- [Material provided]:

##############################

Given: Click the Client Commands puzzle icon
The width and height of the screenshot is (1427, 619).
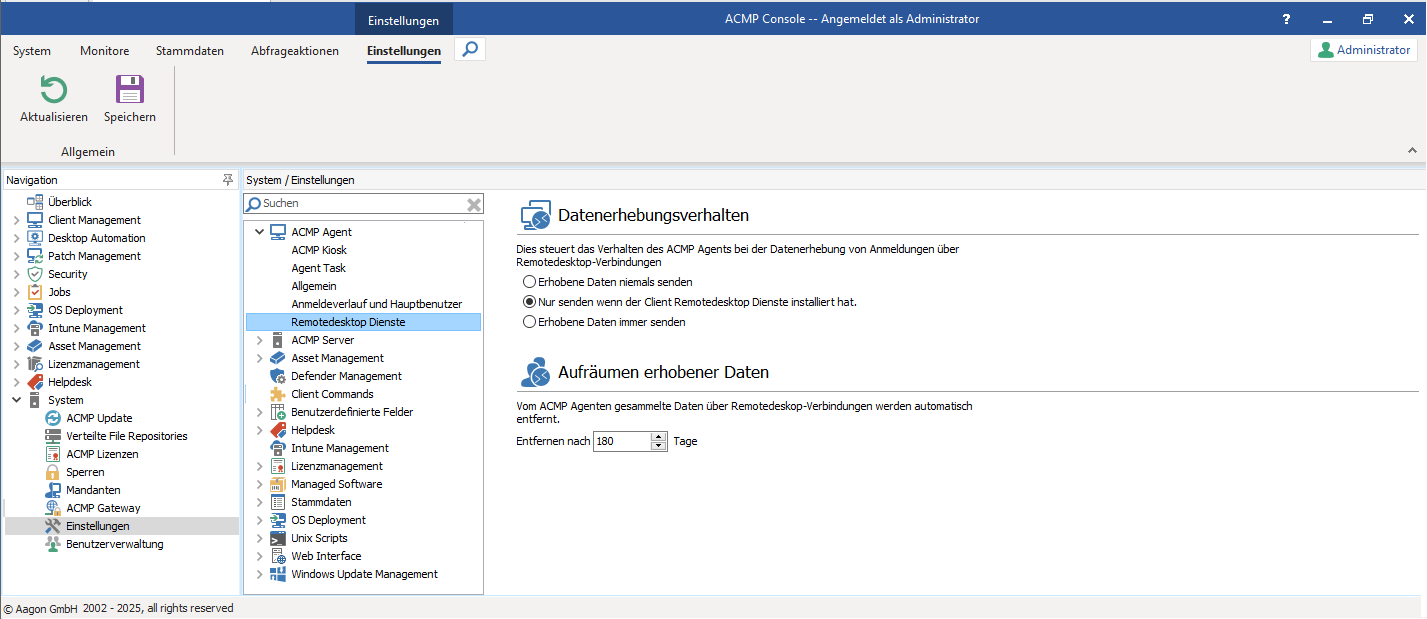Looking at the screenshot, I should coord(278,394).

##############################

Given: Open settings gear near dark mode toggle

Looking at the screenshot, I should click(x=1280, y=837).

##############################

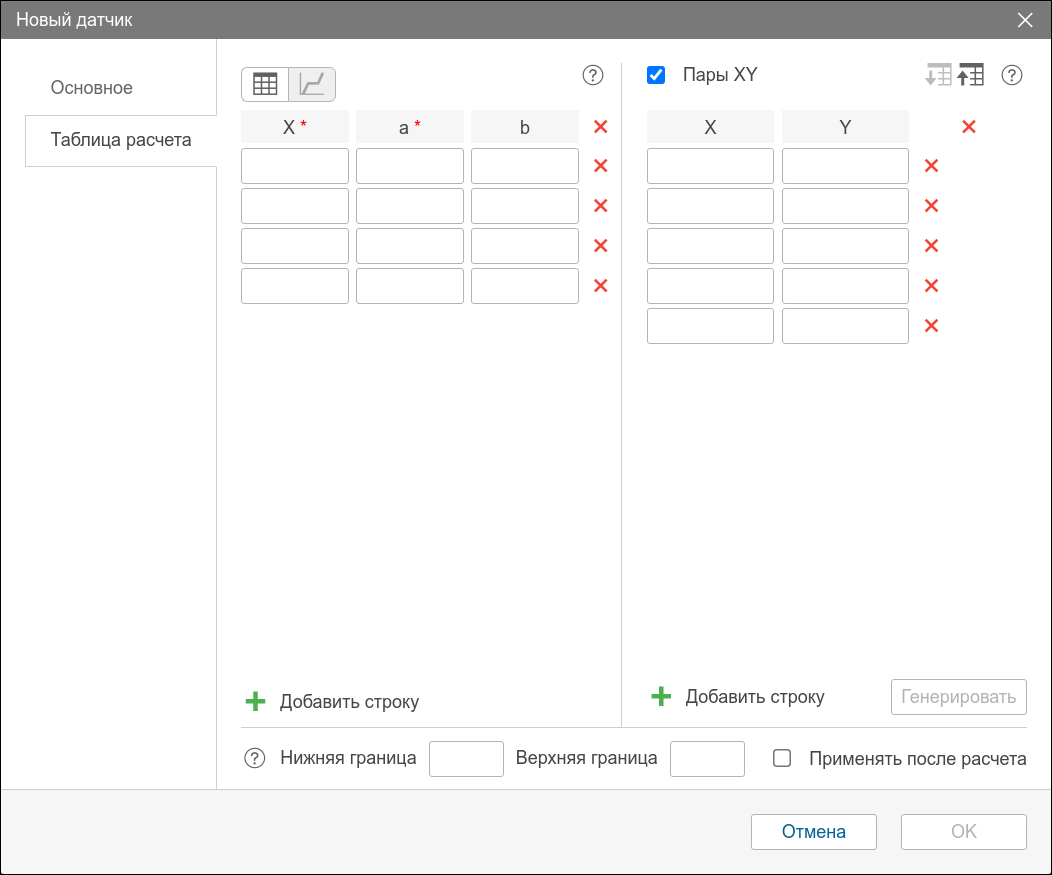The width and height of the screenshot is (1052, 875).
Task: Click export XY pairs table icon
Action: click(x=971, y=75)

##############################

- [Goal]: Print the data from the line containing "Given: Click the Client Commands puzzle icon" through the line containing "Looking at the screenshot, I should coord(278,394).", including both of those lines, and omit the pictures from your answer.

- [Answer to the exercise]:
Given: Click the Client Commands puzzle icon
The width and height of the screenshot is (1427, 619).
Looking at the screenshot, I should coord(278,394).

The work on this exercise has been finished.